Students would try to argue that Saddam Hussein was responsible for 9/11. The most popular argument I remember was that taking prayer out of schools in the 1960s led to all the bad things that happened since. When I would point out bad things did happen before the ’60s, it didn’t matter. They weren’t looking for conversation.

So when I hear Tucker Carlson, and everyone’s shocked, my view is that he’s just building on what has already been built up in evangelical culture. 


You chose not to name the university in the book. Why?

The last thing I wanted was for this book to be a hit piece on APU. It could be any evangelical school. The academic world is not compatible with evangelical culture. They say it is, and they want it to be, but they don’t want to teach Shakespeare, they don’t believe in science. They have to get stacks of exemptions from Title IX just to get their accreditation.

At some point, you have to ask, what’s the point? If you want to be a university, be a university, the way the Catholics do. They hire all manner of professors and accept all students. Evangelicals say the professors have to believe all the same things, but they don’t really mean it. Students are supposed to go to chapel and sign a statement of faith, but they’ll bring in football players from big schools and won’t make them go to chapel. They want all the appearances and perhaps privileges of being an excellent academic institution, while winking and nodding to the evangelical culture, saying, “Really this is just an indoctrination center to send out good Christian kids with a degree.”

- [THE PROBLEM]:
Pick up the interview on evangelical colleges after its last sentence and write what comes next. The material comes from a different source than the interview.

- [DATASET EXCERPT]:
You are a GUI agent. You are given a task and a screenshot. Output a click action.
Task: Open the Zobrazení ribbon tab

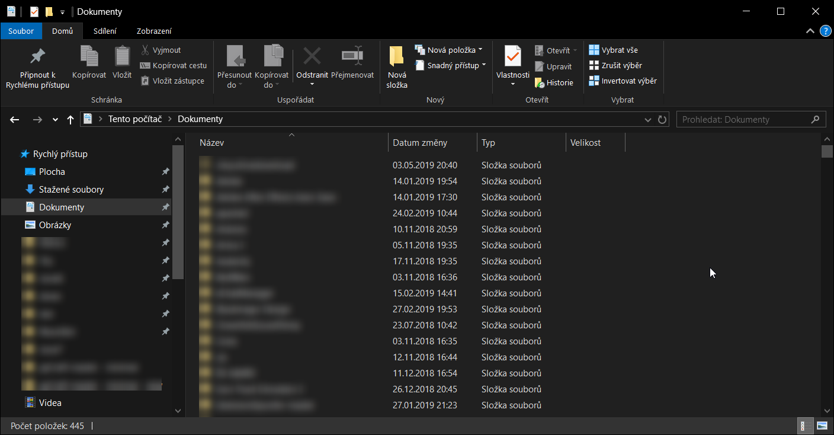(x=154, y=31)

- [SOLVED EXERCISE]:
You say the emergence of the gay-straight alliance forced you to choose a path you’d previously had the privilege to avoid.

The school had a kind of don’t ask, don’t tell policy, as long as people weren’t being overtly in support of gay students — because, let’s be real, there were no discussions about trans or nonbinary students during this time. I could point students in the direction of resources outside of Azusa Pacific. Obviously, it wasn’t enough. It’s pretty sad when the only ally you can find is a cis het English professor who didn’t decry homosexuality as a mortal sin. So when the kids decided they wanted to make an underground group, they approached me to be their sort of unofficial faculty adviser.

I sat and cried with so many students who whose parents or friends had disowned them because they’d come out. It definitely meant exposing myself to higher scrutiny from the school, but it was bigger than whatever career I was trying to forge. I had a place of privilege because my wife made more money than me. I was ready to help them.

The events you write about took place more than a decade ago. Why write about them now?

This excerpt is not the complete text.